European Union Parliament passes the ‘common charger’ law

By the end of 2024, all mobile phones, tablets and cameras sold in the European Union will have to be equipped with a USB Type-C charging port. From spring 2026, the obligation will extend to laptops. The law approved by the EU Parliament applies to all products that are rechargeable via a wired cable, operating with a power delivery of up to 100 Watts – including headphones and headsets, handheld videogame consoles, portable speakers, e-readers, keyboards, mice, portable navigation systems, earbuds. These new obligations will help consumers save up to 250 million euro a year on unnecessary charger purchases, and will reduce e-waste.

‘Matter’ IoT standard released

The Connectivity Standards Alliance has released the Matter 1.0 specification and opened the Matter certification program, to ensure interoperability across IoT products.

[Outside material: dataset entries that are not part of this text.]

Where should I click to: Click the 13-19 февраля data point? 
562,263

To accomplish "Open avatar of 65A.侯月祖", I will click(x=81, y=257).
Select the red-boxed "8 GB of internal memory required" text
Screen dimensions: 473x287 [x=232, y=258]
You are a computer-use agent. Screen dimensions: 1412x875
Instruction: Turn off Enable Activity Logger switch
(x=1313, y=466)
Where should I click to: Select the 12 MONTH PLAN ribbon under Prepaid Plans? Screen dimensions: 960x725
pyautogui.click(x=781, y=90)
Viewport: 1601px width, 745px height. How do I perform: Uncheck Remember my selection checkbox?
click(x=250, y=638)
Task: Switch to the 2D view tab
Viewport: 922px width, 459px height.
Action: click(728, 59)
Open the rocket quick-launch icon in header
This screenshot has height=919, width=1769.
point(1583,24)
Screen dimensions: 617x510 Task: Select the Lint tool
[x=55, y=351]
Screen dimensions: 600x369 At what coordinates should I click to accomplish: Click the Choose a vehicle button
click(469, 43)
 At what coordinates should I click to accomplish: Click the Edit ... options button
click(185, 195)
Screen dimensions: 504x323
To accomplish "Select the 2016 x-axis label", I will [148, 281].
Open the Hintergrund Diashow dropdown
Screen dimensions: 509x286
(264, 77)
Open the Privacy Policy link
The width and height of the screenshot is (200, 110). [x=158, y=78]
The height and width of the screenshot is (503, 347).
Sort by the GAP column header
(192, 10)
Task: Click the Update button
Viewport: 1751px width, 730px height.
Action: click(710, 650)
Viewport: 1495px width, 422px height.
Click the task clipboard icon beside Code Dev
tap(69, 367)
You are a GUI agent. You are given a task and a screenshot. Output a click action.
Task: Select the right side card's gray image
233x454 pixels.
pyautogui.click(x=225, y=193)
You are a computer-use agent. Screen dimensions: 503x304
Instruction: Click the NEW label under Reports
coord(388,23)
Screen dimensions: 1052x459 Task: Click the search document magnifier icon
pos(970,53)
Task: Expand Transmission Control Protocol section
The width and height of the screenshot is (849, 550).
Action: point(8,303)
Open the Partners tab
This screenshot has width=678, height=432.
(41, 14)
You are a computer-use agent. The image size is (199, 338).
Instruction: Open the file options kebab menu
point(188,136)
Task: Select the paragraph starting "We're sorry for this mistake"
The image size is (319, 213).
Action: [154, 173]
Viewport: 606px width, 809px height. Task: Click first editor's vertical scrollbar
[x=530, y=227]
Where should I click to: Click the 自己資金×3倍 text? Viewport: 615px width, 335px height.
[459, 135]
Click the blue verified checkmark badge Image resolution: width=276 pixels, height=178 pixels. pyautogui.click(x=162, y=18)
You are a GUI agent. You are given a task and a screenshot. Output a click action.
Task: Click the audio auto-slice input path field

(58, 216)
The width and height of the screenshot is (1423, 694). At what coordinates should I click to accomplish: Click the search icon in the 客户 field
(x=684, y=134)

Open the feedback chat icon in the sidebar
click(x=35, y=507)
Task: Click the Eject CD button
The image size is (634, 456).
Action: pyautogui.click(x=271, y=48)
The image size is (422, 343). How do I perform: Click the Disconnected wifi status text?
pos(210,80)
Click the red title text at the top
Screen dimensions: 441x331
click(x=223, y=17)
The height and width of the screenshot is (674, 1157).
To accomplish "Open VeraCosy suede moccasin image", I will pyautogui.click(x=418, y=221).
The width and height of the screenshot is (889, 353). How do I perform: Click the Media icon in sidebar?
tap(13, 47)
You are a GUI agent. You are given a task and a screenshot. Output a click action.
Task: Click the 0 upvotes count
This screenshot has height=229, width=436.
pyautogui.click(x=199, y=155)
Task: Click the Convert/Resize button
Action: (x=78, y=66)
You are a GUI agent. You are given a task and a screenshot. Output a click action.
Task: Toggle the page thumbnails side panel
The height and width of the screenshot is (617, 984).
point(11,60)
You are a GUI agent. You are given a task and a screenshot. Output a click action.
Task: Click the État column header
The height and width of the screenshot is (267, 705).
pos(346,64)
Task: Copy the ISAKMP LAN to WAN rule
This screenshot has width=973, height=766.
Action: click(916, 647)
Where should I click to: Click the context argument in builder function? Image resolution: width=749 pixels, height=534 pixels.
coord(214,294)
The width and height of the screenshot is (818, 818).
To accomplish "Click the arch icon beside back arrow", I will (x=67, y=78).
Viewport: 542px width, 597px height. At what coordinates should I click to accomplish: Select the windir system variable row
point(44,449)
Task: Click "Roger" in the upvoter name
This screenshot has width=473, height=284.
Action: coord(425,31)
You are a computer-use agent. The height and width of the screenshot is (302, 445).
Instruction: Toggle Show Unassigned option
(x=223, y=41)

Matter’s underlying network technologies are Wi-Fi and Thread. Wi-Fi enables devices to interact over a high-bandwidth local network and allows smart home devices to communicate with the cloud, while Thread provides an energy efficient and reliable mesh network within the home.

An open-source dataset for machine learning applications in EDA

A team of Chinese researchers has come up with an open-source dataset for machine learning applications in EDA. According to the authors, although building ML models usually requires a large amount of data, most studies concerning EDA can only generate small internal datasets for validation because of the lack of large public datasets. Called CircuitNet, the proposed dataset supports cross-stage prediction tasks in back-end design. Data collection used Risc-V designs and obtained over 10,000 layouts. The user guide and the download link for CircuitNet can be accessed from https://circuitnet.github.io.

Vietnam’s FPT enters the semiconductor market

Vietnam’s ICT company FPT Software has launched a new subsidiary, FPT Semiconductor – a fabless business – planning to supply 25 million chips globally by 2023. FPT Semiconductor released its first integrated circuits, which were designed in Vietnam and manufactured in South Korea, in August 2022. These ICs will be used in IoT medical devices. FPT Software is part of FPT Corporation, an ICT service provider headquartered in Vietnam, with nearly US$1.6 billion in revenue and 54,000 employees in 28 countries.

Acquisitions

Bosch plans acquisition of Dutch radiofrequency specialist ItoM to strengthen its expertise for high-frequency processing SoCs targeting automotive applications. Founded by former Philips engineers, ItoM employs thirty people and is specialized in high-frequency processing components and mixed-signal IC design.

Reading suggestions

Lastly, some reading suggestions. IEEE Spectrum magazine has collected the opinions of several robotic experts about the Tesla robot. AI startup Tachyum has authored a white paper describing its Prodigy architecture. Canadian reverse engineering firm TechInsights has produced an e-book on smartphone’s fast charging algorithms, and a Q&A document on the future of GaN.